Howgate Close: Is this a third way?

Howgate Close Dr Jerry Harrall

Howgate Close: Is this a third way?

4th August 2021

A rhetorical question asked by Professor Ian Rotherham when recently introduced to ‘Howgate Close’ by Dr Chris Parsons.

‘Howgate Close’ offers many solutions, not least attending to recent issues raised by the European Environment Agency.

“Agriculture has high impacts on the environment and the climate… can play a key role in maintaining and managing Europe’s biodiversity. They are also a critical component of the rural economy….. impacts on the environment and its socio-economic importance for many communities.”

‘Howgate Close’ attends to some of these issues while offering a replicable model providing;

  • generational investment for farms
  • local housing for local people
  • biodiversity by re-wilding
  • community access to woodland pasture meadows

It is accurate to describe Howgate Close’s 10acre development site as having ‘no net biodiversity loss’ instead, a ‘net biodiversity gain’.

Dr Parsons inspiration for the project was in part, tackling local community concerns to changes in their immediate surroundings e.g.
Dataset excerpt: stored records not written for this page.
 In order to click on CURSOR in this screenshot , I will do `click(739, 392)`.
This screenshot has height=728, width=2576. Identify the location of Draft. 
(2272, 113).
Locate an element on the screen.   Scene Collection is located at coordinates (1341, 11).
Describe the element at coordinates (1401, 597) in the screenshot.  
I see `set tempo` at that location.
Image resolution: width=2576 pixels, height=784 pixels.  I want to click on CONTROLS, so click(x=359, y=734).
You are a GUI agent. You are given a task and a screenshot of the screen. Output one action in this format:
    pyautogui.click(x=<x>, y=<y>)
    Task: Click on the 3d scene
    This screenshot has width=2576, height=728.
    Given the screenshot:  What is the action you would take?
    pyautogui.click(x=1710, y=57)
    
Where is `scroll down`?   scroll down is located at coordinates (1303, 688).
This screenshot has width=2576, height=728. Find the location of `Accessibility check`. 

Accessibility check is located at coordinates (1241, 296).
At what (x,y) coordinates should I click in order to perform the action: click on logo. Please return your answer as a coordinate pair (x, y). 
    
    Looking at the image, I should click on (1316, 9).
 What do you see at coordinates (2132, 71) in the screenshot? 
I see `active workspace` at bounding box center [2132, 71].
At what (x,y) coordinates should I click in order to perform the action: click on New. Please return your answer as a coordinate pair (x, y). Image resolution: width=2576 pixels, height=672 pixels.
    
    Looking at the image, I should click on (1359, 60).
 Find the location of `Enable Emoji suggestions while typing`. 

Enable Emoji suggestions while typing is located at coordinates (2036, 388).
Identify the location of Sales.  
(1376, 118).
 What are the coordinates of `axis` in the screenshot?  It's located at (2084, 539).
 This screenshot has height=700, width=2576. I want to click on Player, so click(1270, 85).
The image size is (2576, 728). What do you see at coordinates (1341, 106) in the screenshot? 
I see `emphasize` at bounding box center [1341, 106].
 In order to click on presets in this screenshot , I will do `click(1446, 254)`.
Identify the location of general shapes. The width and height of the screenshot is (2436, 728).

  • Living in close proximity to intensive industrialised farming i.e. agrochemicals effects on health and wildlife
  • Restricted access to open-countryside with increased intensive land use
  • Erosion of biodiversity and wildlife. 
  • An absence of wildlife sites close to communities

Under-construction on part of the 10 acre site are nine homes with exceptionally low lifetime embedded carbon, dwellings whose functional lifetime will be measured in centuries rather than decades.

The ‘Howgate Close’ business model facilitates funding in-perpetuity for; property upkeep, maintenance of woodland pasture meadow while securing renewable energy for generations, into the emerging post-hydrocarbon era.

Integral to the model is Dr Parsons self-imposed Section 106 Agreement with the Newark & Sherwood District Council to retain properties in rent for a minimum of 15 years and exclusively for local people. If ever sold, the dwellings can only be sold for 80% of market value in-perpetuity.

Professor Ian Rotherham described Dr Parsons stewardship of Eakring’s landscape, as;

“A vote of faith in the future”

Is then, ‘Howgate Close’ a third way?

Is this a way of creating a ‘wood-pasture meadow’ for every village in England?

Indeed, will other farmers take up the model?